Specifically, strawberries earn a Nutrivore score of 762, and blueberries have a score of 396. Again, nothing against blueberries—they're great!—but don't ignore the other berries in the bunch. According to Ballantyne, strawberries are notably rich in vitamin C, polyphenols and phytosterols, manganese, and vitamin B7.
Lentils
"Legumes are the most nutrient-dense starchy food," says Ballantyne. "I would have thought starchy root vegetables like sweet potatoes would beat out legumes…but on average, legumes are more so."
They have a score of 489, according to her website, and they're packed with minerals, vitamins, and polyphenols. "Lentils are king in the legume world," Ballantyne adds. Here, find the best ways to cook them.
Coffee
Coffee lovers, lean in: Your favorite beverage earns a Nutrivore score of 7036, which according to Ballantyne, makes it one of the most nutrient-dense foods on the planet.
"Coffee earns its very high Nutrivore score thanks to being such a concentrated source of polyphenols, and for only 2 calories per cup if you're drinking it black," she notes. In addition to those polyphenols, it contains quite a significant amount of B vitamins and a bit of fiber too.
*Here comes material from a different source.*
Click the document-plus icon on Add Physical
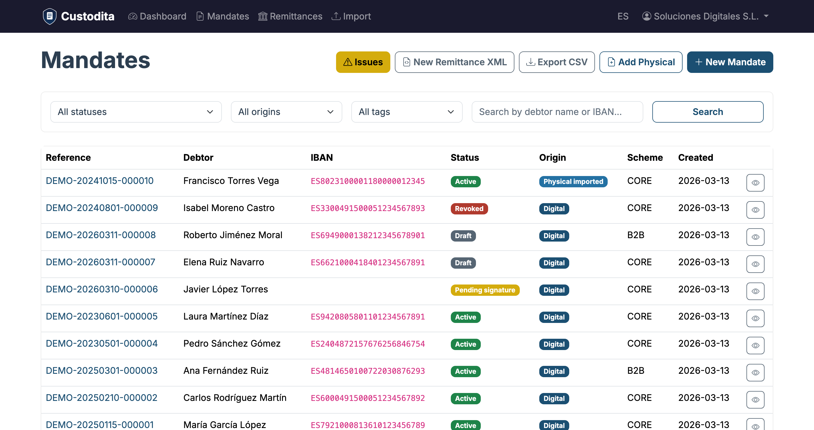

"I don't think people realize they're getting B vitamins from a cup of coffee," Ballantyne adds. "How cool? I mean, coffee is objectively the best." Ballantyne, we're with you 100%.
Bulgur
When it comes to the highest-scoring grains, bulgur comes out on top. Bulgur is a type of pseudograin, which earns a Nutrivore score of 297.
It contains a higher amount of nutrients like fiber and protein than rice (if you are going to compare the two), mainly because "you're really eating the whole grain," says Ballantyne. "The nutrients tend to be concentrated in the germ and the hull; as soon as you start doing any kind of processing of grains, you're removing some nutrients," she adds.
Here, find more nutrition facts and the best way to prepare this healthy grain.
Chocolate
Cocoa powder has a Nutrivore score of 1,036, says Ballantyne, namely thanks to its polyphenol content. "It has really high minerals. It's quite very high fiber as well," she notes. It's no wonder dark chocolate has been associated with many health benefits, such as reducing high blood pressure risk.
"The darker the chocolate the better in terms of nutrient density, but chocolate actually has a lot of valuable nutrition," Ballantyne adds. Our favorite recipes as of late? These chocolate walnut bars and this nutty chocolate smoothie.
The takeaway
Take Ballantyne's Nutrivore system not as hard-and-fast rules but as suggestions on how to fill up a nutrient-dense plate. Add these five staples to your grocery list—plus more she shares in the episode!—and you'll surely get the most nutritional bang for your buck.